I’ll just say it: I think tag clouds suck.
At one point in time they were definitely seen as the cat’s pajamas, the soup du jour, and a general icon of the Web 2.0 movement (remember that?!).
But now I think they have very little place in our economy – their usage statistics and engagement statistics are terrible. And sadly I would know since I used them heavily when they first came out and yet their click-through rates were paltry, to say the least.
Not to mention that they were ugly as sin, and still are. There has never been a sexy implementation as far as I’m aware and when the “3D rotating” tag cloud appeared I wanted to hurl.
So why do we still have the wp_tag_cloud() function call in WordPress? Aren’t we better than that?
For those that have recently wandered into WordPress and the social web you may not have really ever encountered this thing called the “tag cloud” – lucky for you as you will not have the scar issue from which to tell tales of wasted blog real estate and the ugliest of sidebars.
But what it was essentially was a “cloud” of tags that were ordered in size by use. In other words, the more often a tag was used in a blog post the larger it would get in the cloud.
The original intent was to be some visual cue for the reader to see what tags were the most popular on a blog so that they might actually click through that tag and view the more popular or read articles. Or that was the idea.
What ended up happening was massive tag bloat, completely repetitive, senseless, and ignorant use of tags in general, and wild abuse that created a near-impossible to comprehend user experience.
But they got bigger, and bigger, and more fancy as time progressed. Until suddenly, they disappeared. You don’t see them, do you? Go to any blog that you read on the daily and see if they have a tag cloud. My bet is that 10 out of 10 times you won’t find one.
So, why do we still have that function in WordPress? If I’ve gotten this correct, it was first introduced back in 2007 with version 2.3, codename “Dexter” and in 2.8 the taxonomy was introduced. 6 years in technology and blogging is like 6 light years for as fast as we move, right?

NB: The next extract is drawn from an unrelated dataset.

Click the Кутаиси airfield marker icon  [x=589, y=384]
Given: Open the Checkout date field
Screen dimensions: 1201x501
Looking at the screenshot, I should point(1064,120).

I couldn’t remember where it was first introduced completely but this might be it – a port from bbPress.
Why Kill It?
My proposal is quite simple – if it’s not an often used function by both developers and users and is generally lambasted as an implementation by popular culture then we should consider taking it out.
Oh wait, did I mention the use of inline styles (wait, we still use that?!)? Or what about those classes that are generated (useless)? A fully qualified URL (unnecessary).
In addition, WordPress is getting so “heavy” with each new release (with great new features, I might add) that it’s worth considering removing other things to offset the growing girth. This isn’t just a removal for removal’s sake either.
Allow plugin authors to come up with even better and more creative (and useful) implementations – it’ll force this innovation upon the user-developer so that we can all be inspired.
All-in-all, I think we’re better than that. I think we’re beyond the tag cloud and should look to sunset wp_generate_tag_cloud() and wp_tag_cloud(). Convince me that I’m wrong and I’ll give you a tag cookie.